然而,我们所有人,都无法左右过去,便只能由这已然发生的痛苦延续着每一个今天折磨着自己,痛不欲生。

不过,幸好,绿凝终究是幸运的。那白虎说得对,眼下获得的这个肉身,便是绿凝盼了好久好久的、梦寐以求的东西。这是另一个人生,另一种天地。无论这肉身曾受着怎样的欺负,过着怎样难过的日子,现在,她绿凝接手了这肉身,也接手了她的人生。

她要让她的生活从此变得多姿多彩,同时让自己过得更加的痛快和幸福。绝对,不会让任何人、任何事成为她享受自由人生的阻碍!

容颜,是这肉身的名字。

容颜乃是苏州容员外的独女,因老侯爷生前曾受过容老员外的救命之恩,便许下诺言,若容员外身怀有孕的妻子诞下的是女婴,便将她许配给自己年方十四的长子洛瑾,作为未来的北靖侯之妻。争战过沙场的武将都将诺言看得比生命还要宝贵,所以在十六年以来,已然身继侯位的洛瑾虽然已经在老侯爷的安排下纳了偏房,却一直并未娶妻。只待容颜年满十六,方才迎娶进门。

只是,这位容小姐自幼饱读诗书,生性柔弱而善感,见风悲风,见月怜月,见到落花流水也要兀自伤感垂泪。身子骨儿更是有如拂柳般瘦不禁风,纵然生得沉鱼之姿,落雁之貌,却终究因她的善感与病弱的身体,在侯爷府不甚讨喜。尤其是那偏房迟采青,以入府早,又年长于容颜而完全不将容颜这个正室放在眼里。又见容颜进门这么久,也未与洛瑾同房,便愈发地欺负起容颜来,大有取而代之之意。
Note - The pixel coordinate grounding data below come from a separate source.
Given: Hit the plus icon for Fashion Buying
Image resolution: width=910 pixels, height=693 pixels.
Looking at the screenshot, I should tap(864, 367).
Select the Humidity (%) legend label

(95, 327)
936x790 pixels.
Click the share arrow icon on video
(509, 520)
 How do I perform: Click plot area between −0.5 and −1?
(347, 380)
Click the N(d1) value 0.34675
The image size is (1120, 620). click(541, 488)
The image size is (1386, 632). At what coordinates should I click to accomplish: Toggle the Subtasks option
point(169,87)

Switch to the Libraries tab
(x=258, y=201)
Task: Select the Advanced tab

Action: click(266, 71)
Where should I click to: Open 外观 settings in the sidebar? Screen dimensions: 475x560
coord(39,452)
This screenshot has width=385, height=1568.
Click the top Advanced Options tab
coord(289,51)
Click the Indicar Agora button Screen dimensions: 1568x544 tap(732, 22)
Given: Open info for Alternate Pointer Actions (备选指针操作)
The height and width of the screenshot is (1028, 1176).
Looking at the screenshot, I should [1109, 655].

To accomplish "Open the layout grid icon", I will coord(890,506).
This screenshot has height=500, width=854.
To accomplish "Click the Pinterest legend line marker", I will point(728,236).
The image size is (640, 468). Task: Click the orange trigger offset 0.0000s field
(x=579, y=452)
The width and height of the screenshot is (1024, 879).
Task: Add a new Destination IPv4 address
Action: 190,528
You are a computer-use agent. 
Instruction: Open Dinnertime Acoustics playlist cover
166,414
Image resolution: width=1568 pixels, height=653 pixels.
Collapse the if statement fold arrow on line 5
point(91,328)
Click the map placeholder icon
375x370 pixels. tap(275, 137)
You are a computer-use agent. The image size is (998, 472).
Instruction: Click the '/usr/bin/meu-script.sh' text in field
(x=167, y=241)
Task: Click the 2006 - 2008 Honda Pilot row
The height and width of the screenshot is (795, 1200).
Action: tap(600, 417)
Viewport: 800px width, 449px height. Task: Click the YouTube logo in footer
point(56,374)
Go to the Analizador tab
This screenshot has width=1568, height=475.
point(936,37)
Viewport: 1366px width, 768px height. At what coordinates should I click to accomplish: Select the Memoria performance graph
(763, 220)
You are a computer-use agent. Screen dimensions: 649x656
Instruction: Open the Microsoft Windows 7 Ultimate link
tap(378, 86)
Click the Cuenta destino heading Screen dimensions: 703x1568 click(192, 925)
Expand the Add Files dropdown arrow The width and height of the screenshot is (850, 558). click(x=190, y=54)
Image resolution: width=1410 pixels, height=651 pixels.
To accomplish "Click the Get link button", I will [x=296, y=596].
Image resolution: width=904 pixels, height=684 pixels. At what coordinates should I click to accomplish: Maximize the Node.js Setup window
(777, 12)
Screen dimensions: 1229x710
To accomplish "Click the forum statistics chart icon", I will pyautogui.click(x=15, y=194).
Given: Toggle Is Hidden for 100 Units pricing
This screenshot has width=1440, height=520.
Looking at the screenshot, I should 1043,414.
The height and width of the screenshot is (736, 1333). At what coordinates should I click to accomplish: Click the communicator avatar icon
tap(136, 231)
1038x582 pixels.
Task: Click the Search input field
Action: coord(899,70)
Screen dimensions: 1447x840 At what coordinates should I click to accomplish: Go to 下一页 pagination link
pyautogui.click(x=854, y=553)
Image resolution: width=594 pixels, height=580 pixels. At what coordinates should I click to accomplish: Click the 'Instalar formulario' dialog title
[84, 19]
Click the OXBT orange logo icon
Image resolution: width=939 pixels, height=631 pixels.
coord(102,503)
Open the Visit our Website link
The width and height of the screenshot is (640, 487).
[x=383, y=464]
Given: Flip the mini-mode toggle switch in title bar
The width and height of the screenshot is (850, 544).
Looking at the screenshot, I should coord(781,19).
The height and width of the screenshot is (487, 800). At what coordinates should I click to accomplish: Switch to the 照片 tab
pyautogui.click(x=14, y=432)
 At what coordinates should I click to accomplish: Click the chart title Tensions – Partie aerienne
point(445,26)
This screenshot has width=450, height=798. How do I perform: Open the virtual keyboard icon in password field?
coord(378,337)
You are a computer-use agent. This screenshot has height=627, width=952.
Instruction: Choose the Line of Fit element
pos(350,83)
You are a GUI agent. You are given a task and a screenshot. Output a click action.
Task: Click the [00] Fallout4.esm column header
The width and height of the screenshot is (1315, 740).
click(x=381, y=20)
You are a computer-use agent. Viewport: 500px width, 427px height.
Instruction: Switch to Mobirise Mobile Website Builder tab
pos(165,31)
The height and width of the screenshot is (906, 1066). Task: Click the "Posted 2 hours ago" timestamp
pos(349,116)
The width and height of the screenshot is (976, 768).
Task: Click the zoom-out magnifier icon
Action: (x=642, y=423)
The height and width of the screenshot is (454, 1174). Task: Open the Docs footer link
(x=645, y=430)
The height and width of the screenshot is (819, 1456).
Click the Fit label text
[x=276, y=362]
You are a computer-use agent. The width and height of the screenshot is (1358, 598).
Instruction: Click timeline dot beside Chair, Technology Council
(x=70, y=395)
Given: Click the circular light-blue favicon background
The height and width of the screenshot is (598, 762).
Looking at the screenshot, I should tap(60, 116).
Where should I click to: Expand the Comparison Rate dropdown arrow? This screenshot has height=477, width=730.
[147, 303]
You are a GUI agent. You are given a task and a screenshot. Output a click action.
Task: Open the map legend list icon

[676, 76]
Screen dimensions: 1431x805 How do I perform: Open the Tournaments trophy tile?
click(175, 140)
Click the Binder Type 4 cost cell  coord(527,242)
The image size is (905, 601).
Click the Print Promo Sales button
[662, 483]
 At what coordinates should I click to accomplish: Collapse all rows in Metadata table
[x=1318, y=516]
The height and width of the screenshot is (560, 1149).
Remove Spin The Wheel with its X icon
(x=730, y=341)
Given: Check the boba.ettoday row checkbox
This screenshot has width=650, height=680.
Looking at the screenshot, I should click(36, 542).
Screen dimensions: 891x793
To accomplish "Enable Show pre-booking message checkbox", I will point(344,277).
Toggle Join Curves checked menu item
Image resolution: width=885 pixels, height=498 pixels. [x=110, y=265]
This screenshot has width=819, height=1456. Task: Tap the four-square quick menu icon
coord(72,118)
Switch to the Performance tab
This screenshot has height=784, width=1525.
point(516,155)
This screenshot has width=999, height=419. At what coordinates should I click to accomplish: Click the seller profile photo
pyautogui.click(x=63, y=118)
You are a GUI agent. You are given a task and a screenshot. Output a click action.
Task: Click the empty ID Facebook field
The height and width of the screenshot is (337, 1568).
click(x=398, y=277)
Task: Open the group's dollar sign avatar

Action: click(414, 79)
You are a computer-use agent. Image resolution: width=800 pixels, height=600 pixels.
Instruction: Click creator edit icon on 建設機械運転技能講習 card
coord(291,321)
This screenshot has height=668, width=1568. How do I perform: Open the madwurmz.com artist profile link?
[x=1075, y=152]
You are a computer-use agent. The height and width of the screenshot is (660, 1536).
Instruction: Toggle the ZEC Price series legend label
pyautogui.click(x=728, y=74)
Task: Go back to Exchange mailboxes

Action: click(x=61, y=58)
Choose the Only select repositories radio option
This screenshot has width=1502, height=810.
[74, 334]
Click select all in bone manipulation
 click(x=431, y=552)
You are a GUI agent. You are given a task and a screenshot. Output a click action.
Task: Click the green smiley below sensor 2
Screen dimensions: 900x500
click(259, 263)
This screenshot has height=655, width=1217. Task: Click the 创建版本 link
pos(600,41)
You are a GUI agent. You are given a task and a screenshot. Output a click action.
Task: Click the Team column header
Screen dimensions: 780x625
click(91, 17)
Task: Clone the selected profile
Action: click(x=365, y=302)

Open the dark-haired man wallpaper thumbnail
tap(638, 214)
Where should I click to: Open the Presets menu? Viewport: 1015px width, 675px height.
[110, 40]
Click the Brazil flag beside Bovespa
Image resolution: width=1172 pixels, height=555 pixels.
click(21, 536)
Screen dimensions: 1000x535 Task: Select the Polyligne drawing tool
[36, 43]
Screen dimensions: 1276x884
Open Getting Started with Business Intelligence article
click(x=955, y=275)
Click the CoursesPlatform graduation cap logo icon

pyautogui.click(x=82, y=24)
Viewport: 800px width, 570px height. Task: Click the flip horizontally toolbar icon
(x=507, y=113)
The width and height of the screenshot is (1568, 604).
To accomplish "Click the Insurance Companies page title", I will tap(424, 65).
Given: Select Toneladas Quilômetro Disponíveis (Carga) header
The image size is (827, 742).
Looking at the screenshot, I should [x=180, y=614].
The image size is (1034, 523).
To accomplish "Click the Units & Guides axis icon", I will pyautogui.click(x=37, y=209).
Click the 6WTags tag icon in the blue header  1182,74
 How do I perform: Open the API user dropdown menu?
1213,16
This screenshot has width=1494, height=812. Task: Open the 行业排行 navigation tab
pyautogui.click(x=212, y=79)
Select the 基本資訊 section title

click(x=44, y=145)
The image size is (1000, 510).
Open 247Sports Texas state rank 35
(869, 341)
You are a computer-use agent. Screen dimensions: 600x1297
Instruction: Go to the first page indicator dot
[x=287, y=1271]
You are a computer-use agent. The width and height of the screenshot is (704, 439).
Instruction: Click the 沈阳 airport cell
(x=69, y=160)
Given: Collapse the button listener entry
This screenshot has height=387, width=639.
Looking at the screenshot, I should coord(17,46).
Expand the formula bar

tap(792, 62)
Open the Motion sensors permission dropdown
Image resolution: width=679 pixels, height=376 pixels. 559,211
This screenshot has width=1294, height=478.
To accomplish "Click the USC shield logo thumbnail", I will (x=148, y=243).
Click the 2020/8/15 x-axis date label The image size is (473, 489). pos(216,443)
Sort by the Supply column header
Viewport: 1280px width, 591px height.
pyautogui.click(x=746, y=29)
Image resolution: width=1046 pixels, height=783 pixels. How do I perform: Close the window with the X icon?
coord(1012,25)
所以嫣翠与水珠儿便格外的憎恶尺采青,三个人,大有水火不相容之势。

抑郁成疾的容颜,便日日思念家乡,茶饭不思,终于于那日在北靖侯府的莲花池边,悲泣着纵身跳入。

这便或许就是所谓的机缘巧合吧。同一日,两名命运不同的女子,同时选择了结束自己的生命。而绿凝拜那白虎所助,到底寻到了自己的美梦,只是不知那位可怜的女子容颜,而今又在何处。莫不是,香魂果真飘回了苏州,去见她深深思念的父母去了么?

绿凝从这几日嫣翠与水珠儿的对话中,将容颜与这北靖侯府的情况摸了个大概,心下便也有了几分底。连着几日的中药下去,身体也渐渐的受用了些,绿凝的食欲也慢慢地好了起来。北靖王府的饮食自然不比皇宫丰富精致,但到底是绿凝摆脱了束缚,重获了新生的开始,心情愉悦之下,连饭菜也变得格外可口起来。

“水珠儿,你瞧。”推开窗子的嫣翠突然指着窗外惊喜道,“今年春天的桃花儿竟然开得这么早。”

“我瞧瞧,”水珠急忙走过去,探头去看,然后欢喜地拍手叫道,“可真是,这才初几呀,就已经花得这样讨喜了,今年定是个好光景。”

“可不,”嫣翠开心地卷起袖子,笑道,“你快去把侯爷上回送来的白玉花瓶找来,我去折几枝开得最艳的桃花儿来,叫我们夫人也看个高兴。”

“好。”水珠儿连连点头。

“不用了。”青玄木雕刻而成的床塌之中,传来一声轻语。婉若玉珠跌落玉盘,轻柔而婉转。“本宫…本夫人亲自去看吧。”

“夫人?”嫣翠与水珠儿齐声惊讶地唤道。

却见那垂于床上的轻纱帷幔中,伸出了一只纤纤玉手,这只手白若美玉,却柔若无骨,忒地惹人怜爱。嫣翠急忙奔过去,扶了那只手,这边水珠儿也慌忙将帷幔拉起,固定在床塌两边儿。

绿凝慢慢地坐了起来。

这几天,她有心想要起身走走,却都奈何这身子太过虚弱,根本无从着力。只今天感觉有了些气力,又听得嫣翠说外面的桃花已然开了,心中更是盼着出去走走才好,便坐起了身来。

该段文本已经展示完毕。